Daniel Adeosun as John and Tanya Moodie as Wiletta. Photo credit: Johan Persson.
Trouble in Mind is a satirical metadrama that not only exposes racist attitudes in American theatre of the 1950s but also contains references to wider society including the civil rights movement just starting with the Montgomery bus boycott, as well as McCarthyist communist witch-hunts. The play is set during the time that it was written so reflects contemporary social problems, but still touches a nerve today in its depiction of racial and gender inequalities.
Backstage on Broadway, we see talented black actress Wiletta Mayer in rehearsal with a mixed cast for the new morality melodrama “Chaos in Belleville” about a lynch mob hunting down a young black man in the 1930s South. But despite its apparent liberal conscience, ironically the play – written by a white man – re-enforces negative racial caricatures, while the “enlightened” white director Al Manners turns out to be riddled with both racist and sexist prejudices himself. Mayer is disturbed by the human untruthfulness of her role as a stereotypically submissive “mammy” giving up her son to the authorities rather than helping him escape and feels passionately that she must make a stand unsupported by her fearful colleagues – even though she risks losing her job.
Rory Keenan as Al and Emma Canning as Judy. Photo credit: Johan Persson.
Although Trouble in Mind deals with some deeply serious themes, Childress inserts a lot of humour, especially ridiculing the absurdities of the play within the play and puncturing paternalistic condescension, as well as sending up some luvvie mannerisms. Nancy Medina’s engaging production is thoroughly entertaining while featuring some truly shocking moments, even if some of the comedy seems a bit broad, in particular when the actors are hamming up the parts they play in “Chaos in Belleville”. Rajha Shakiry’s period design of a rehearsal room behind the Broadway theatre’s curtained stage with its various props is lovingly detailed, while Nao Nagai’s snazzy, coloured lighting evokes the glamourous veneer of showbusiness.
Cyril Nri as Sheldon. Photo credit: Johan Persson.
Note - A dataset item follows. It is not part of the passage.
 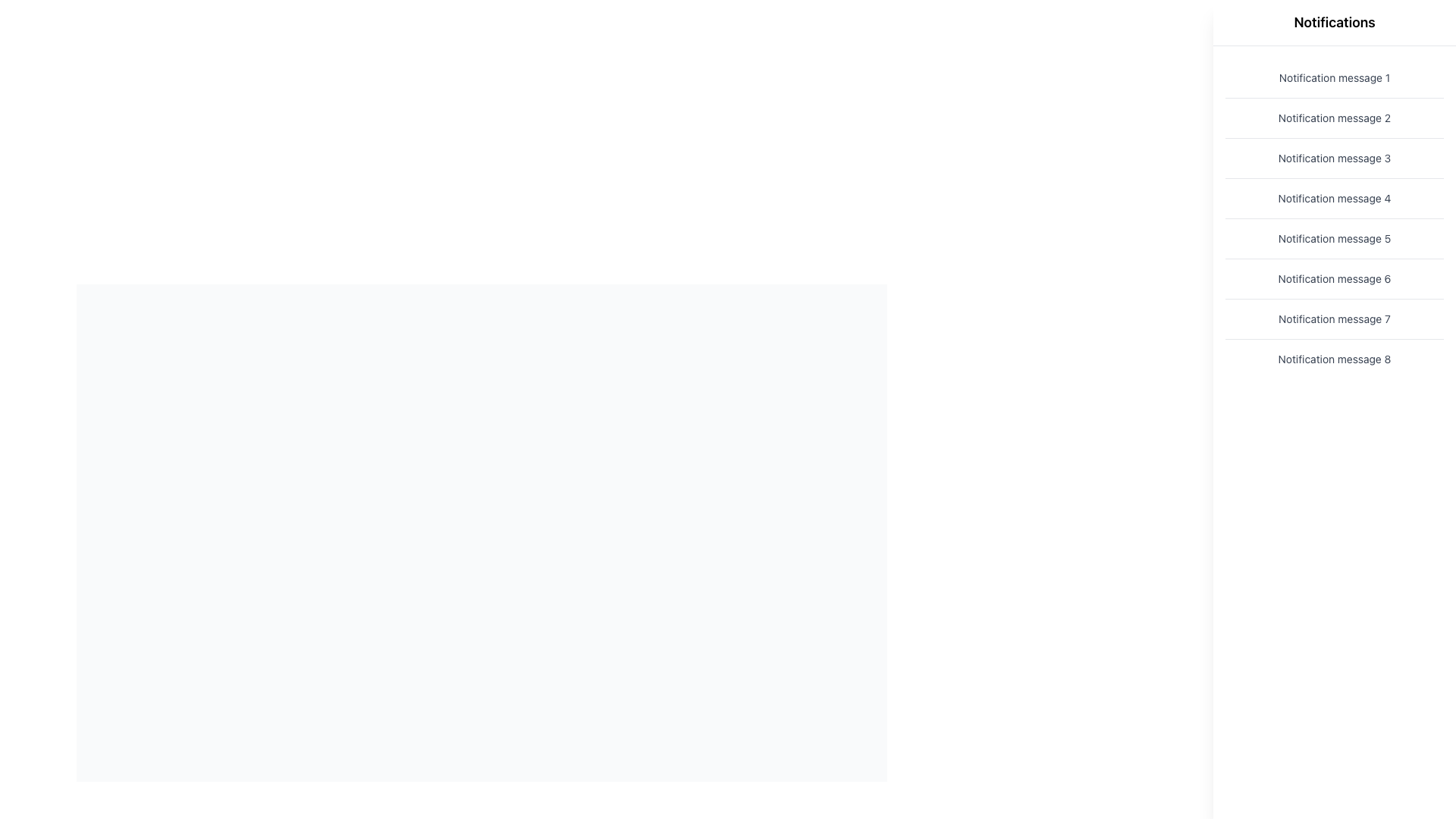 I want to click on the close button located at the top-right corner of the notifications area, so click(x=1427, y=27).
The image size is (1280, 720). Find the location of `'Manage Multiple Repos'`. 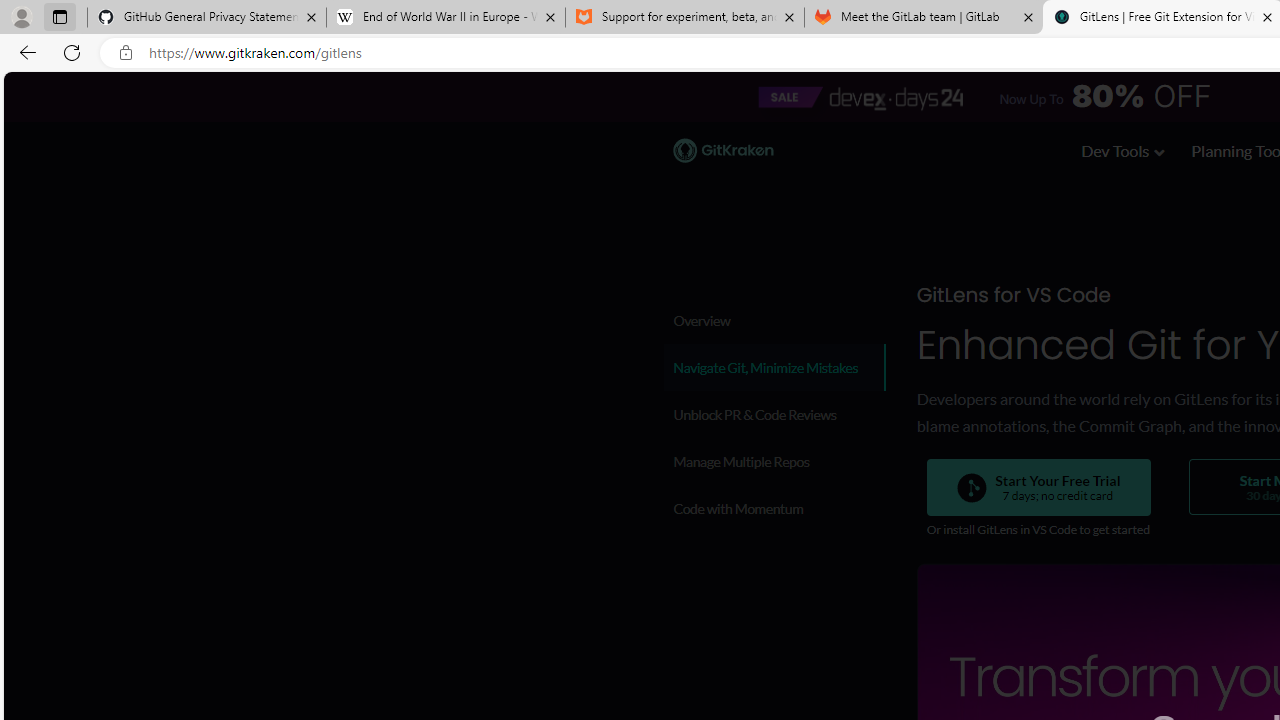

'Manage Multiple Repos' is located at coordinates (773, 461).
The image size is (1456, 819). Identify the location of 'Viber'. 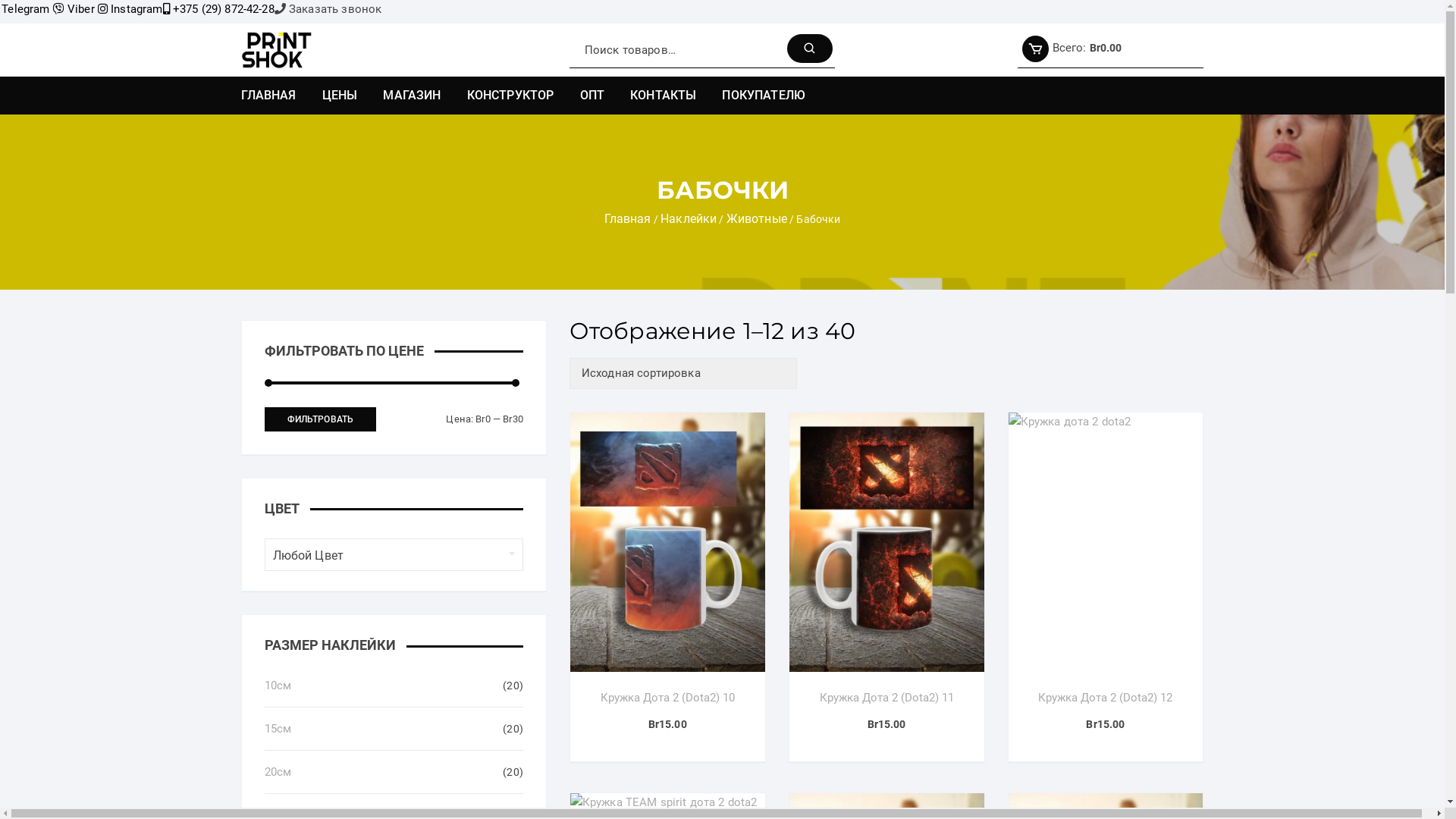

As Mayer, Moodie superbly embodies both the moral compass of the play and its emotional centre. We share both her initial enthusiasm at being in a big show and later her doubts about its validity, culminating in an impassioned spotlit monologue looking forward to a brighter, more egalitarian future that invites our applause. Rory Keenan also impresses as the arrogant and manipulative Manners, who refuses to listen to any suggestions by the cast, alternating between flirting with Mayer and humiliating her. It’s an icily funny portrayal of bullying in the workplace masquerading as artistic genius.
Daniel Adeosun is a young actor determined to make the most of his big break by imitating the behaviour of established thespians, Naana Agyei-Ampadu is a sassy actress who knows how to play the game and Cyril Nri is an avuncular veteran whose unexpected description of a real lynching has a quietly convincing power. Emma Canning is amusing as an ingénue affecting sophistication, John Hollingworth plays a vain TV star, Joe Bannister is a hapless assistant director and Gary Lilburn appeals as a sympathetic elderly caretaker who is the only one to offer Mayer any moral support.
The production history of Trouble in Mind is full of ironies that echo the content of the play. Childress was forced to change the ending from her original intention – making it more one of reconciliation than self-affirmation – in order to get it staged Off-Broadway. But when she reinstated her ambivalent ending –which is the published version and the one used here – she lost the chance to become the first black woman to have written a play staged on Broadway two years later. Instead, this eventually happened with Lorraine Hansberry’s A Raisin in the Sun in 1959. The latter is admittedly a more perfectly realized play, but Trouble in Mind is a pioneering and still powerfully relevant work that is finally getting its due.